Helium is the most difficult of all gases
to liquefy and is impossible to solidify at normal atmospheric
pressures. These properties make liquid helium extremely useful
as a refrigerant and for experimental work in producing and measuring
temperatures close to absolute zero. Liquid helium can be cooled
almost to absolute zero at normal pressure by rapid removal of
the vapor above the liquid. At a temperature slightly above absolute
zero, it is transformed into helium II, also called superfluid
helium, a liquid with unique physical properties. It has no freezing
point, and its viscosity is apparently zero; it passes readily
through minute cracks and pores and will even creep up the sides
and over the lip of a container. Helium-3, the lighter helium
isotope of mass 3, which has an even lower boiling point than
ordinary helium, exhibits markedly different properties when liquefied.
Helium is the second most abundant element
in the universe, after hydrogen. At sea level, helium occurs in
the atmosphere in the proportion of 5.4 parts per million. The
proportion increases slightly at higher altitudes. About 1 part
per million of atmospheric helium consists of helium-3, now thought
to be a product of the decay of tritium, a radioactive hydrogen
isotope of mass 3. The common helium isotope, helium-4, probably
comes from radioactive alpha emitters in rocks. Natural gas, which
contains an average of 0.4 percent helium, is the major commercial
source of helium. By far the largest users of helium are agencies
of the United States government.
Uses
Because it is noncombustible, helium is preferred to hydrogen
as the lifting gas in lighter-than-air balloons; it has 92 percent
of the lifting power of hydrogen, although it weighs twice as
much. Helium is used to pressurize and stiffen the structure of
rockets before takeoff and to pressurize the tanks of liquid hydrogen
or other fuel in order to force fuel into the rocket engines.

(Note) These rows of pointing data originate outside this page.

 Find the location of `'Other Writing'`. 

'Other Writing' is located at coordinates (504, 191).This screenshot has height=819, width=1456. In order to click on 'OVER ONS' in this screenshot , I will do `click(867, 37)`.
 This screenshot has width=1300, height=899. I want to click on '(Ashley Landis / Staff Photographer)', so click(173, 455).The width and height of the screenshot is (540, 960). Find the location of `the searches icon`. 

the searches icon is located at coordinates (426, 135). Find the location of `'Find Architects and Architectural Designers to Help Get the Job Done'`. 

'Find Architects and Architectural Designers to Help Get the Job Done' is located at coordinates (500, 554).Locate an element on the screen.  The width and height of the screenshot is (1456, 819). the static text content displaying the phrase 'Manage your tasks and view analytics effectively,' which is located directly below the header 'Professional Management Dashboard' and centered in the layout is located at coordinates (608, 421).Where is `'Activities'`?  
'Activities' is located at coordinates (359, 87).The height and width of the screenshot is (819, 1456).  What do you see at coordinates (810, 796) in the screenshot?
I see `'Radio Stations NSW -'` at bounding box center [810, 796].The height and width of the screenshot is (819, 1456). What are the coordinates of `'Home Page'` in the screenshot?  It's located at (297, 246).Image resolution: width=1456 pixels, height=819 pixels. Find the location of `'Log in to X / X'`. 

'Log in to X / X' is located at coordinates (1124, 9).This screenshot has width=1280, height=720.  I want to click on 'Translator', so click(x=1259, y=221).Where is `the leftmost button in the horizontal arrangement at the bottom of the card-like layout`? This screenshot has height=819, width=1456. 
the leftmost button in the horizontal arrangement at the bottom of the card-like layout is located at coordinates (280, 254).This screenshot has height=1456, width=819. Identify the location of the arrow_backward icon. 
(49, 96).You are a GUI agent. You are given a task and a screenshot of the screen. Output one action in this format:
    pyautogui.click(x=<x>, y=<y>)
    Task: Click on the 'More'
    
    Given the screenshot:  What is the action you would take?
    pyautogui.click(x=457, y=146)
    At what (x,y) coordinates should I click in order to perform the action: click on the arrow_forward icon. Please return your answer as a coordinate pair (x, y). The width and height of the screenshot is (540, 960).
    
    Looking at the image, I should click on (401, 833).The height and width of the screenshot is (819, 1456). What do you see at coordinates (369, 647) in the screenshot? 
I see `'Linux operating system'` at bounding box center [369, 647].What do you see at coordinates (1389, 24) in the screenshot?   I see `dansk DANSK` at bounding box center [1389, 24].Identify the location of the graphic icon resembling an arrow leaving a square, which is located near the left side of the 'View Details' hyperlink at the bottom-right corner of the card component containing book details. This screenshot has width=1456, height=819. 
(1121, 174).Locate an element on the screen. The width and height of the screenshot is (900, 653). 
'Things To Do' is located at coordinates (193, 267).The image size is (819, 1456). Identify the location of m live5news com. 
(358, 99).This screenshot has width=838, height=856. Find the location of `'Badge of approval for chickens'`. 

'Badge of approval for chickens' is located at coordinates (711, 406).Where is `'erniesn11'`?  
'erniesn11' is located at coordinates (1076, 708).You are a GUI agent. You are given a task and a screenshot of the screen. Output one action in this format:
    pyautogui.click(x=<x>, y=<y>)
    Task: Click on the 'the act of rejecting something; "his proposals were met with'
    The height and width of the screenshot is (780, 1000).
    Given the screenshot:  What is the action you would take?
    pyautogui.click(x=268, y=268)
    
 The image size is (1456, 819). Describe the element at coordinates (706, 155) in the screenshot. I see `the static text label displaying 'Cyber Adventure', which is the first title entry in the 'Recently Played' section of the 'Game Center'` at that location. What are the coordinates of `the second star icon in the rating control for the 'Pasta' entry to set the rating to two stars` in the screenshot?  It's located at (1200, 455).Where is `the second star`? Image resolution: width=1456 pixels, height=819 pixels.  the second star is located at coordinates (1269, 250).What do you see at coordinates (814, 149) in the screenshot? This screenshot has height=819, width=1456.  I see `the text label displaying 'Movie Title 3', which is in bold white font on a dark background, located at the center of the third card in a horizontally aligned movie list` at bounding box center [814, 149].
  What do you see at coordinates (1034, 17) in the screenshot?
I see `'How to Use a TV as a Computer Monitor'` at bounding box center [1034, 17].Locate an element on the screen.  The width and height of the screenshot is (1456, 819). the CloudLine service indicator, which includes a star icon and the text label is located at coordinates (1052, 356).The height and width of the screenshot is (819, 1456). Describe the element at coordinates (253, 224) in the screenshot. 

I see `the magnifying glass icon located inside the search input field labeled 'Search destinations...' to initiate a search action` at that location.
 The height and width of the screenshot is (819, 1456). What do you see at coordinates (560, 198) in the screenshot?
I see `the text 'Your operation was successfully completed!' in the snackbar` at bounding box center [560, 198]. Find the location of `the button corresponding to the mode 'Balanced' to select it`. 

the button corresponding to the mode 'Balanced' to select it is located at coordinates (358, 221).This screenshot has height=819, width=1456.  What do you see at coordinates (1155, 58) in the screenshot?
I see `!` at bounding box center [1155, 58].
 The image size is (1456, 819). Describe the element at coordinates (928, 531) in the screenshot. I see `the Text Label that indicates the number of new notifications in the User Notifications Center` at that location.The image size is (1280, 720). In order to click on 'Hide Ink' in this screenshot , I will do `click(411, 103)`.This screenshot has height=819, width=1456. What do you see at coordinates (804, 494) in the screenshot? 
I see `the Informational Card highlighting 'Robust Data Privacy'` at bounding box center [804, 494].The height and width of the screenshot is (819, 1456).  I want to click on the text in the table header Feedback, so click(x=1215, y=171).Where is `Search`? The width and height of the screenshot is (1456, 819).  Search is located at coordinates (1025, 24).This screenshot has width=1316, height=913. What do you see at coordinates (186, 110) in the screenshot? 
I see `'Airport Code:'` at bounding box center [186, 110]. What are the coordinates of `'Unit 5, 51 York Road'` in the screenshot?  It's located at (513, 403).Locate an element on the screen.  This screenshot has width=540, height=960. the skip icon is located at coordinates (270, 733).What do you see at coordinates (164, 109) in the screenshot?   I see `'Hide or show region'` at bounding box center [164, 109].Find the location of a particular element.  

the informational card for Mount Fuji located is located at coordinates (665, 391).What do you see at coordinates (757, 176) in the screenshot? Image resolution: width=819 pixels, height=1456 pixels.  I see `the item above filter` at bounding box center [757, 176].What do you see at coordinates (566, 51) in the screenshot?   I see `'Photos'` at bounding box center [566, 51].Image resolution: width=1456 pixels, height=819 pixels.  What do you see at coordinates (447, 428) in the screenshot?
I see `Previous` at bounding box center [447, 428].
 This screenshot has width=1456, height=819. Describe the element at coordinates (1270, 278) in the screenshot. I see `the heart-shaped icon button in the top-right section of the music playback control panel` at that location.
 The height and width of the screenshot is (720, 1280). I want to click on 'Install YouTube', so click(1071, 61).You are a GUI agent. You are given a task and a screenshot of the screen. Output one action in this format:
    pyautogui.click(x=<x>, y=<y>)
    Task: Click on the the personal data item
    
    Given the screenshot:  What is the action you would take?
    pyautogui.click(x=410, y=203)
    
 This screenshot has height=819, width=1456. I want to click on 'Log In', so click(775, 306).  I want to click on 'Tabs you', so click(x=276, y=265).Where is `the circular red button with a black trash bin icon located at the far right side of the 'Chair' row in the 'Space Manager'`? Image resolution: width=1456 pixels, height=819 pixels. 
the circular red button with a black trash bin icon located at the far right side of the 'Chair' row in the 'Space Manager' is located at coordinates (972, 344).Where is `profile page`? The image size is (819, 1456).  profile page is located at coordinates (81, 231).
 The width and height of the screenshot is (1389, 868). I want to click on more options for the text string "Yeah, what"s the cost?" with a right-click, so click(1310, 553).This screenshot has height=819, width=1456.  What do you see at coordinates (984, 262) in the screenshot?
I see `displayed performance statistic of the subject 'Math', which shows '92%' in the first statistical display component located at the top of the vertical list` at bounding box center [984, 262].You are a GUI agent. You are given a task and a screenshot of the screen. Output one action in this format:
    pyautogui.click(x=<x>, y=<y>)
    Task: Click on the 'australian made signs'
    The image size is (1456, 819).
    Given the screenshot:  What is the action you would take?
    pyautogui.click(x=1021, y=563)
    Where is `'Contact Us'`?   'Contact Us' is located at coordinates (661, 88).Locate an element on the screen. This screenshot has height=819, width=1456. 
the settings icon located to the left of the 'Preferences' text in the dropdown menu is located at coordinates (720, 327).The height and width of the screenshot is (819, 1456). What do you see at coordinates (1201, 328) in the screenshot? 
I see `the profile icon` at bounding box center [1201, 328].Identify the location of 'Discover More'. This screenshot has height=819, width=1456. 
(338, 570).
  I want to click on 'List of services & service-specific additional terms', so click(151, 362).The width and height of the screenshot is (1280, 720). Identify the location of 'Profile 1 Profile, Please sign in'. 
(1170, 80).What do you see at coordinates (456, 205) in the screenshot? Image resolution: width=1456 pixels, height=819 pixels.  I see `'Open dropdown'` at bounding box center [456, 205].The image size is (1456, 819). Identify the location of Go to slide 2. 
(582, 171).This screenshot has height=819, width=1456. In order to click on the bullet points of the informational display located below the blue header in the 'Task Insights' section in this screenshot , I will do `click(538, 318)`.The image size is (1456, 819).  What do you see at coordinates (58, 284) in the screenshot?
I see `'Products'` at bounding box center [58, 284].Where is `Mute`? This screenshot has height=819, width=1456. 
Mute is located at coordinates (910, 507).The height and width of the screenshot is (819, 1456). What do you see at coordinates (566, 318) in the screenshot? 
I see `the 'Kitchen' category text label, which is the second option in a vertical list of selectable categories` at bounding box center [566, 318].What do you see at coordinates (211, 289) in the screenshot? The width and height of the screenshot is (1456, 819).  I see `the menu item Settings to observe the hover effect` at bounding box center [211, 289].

It is useful for this application because it remains a gas even
at the low temperature of liquid hydrogen. A potential use of
helium is as a heat-transfer medium in nuclear reactors because
it remains chemically inert and non-radioactive under the conditions
that exist within the reactors.
Helium is used in inert-gas arc welding for
light metals such as aluminum and magnesium alloys that might
otherwise oxidize; the helium protects heated parts from attack
by air. Helium is used in place of nitrogen as part of the synthetic
atmosphere breathed by deep-sea divers, caisson workers, and others,
because it reduces susceptibility to the bends. This synthetic
atmosphere is also used in medicine to relieve sufferers of respiratory
difficulties because helium moves more easily than nitrogen through
constricted respiratory passages. In surgery, beams of ionized
helium from synchrocyclotron sources are proving useful in treating
eye tumors, by stabilizing or even shrinking the tumors. Such
beams are also used to shrink blood-vessel malformations in the
brains of patients.
Helium is transported as a gas in small quantities,
compressed in heavy steel cylinders. Larger amounts of helium
can be shipped as a liquid in insulated containers, thus saving
shipping costs.
Helium, which may be essential to future advanced
technologies, was not stockpiled by the U.S. government between
1973 and 1980, nor were private natural-gas producers required
to recover helium from their wells. It is estimated that some
370 million cu m (about 13 billion cu ft) of helium were lost
each year during that time. At the urging of U.S. scientists,
however, the federal government reestablished in 1980 both a national
helium reserve and the regulation of private producers.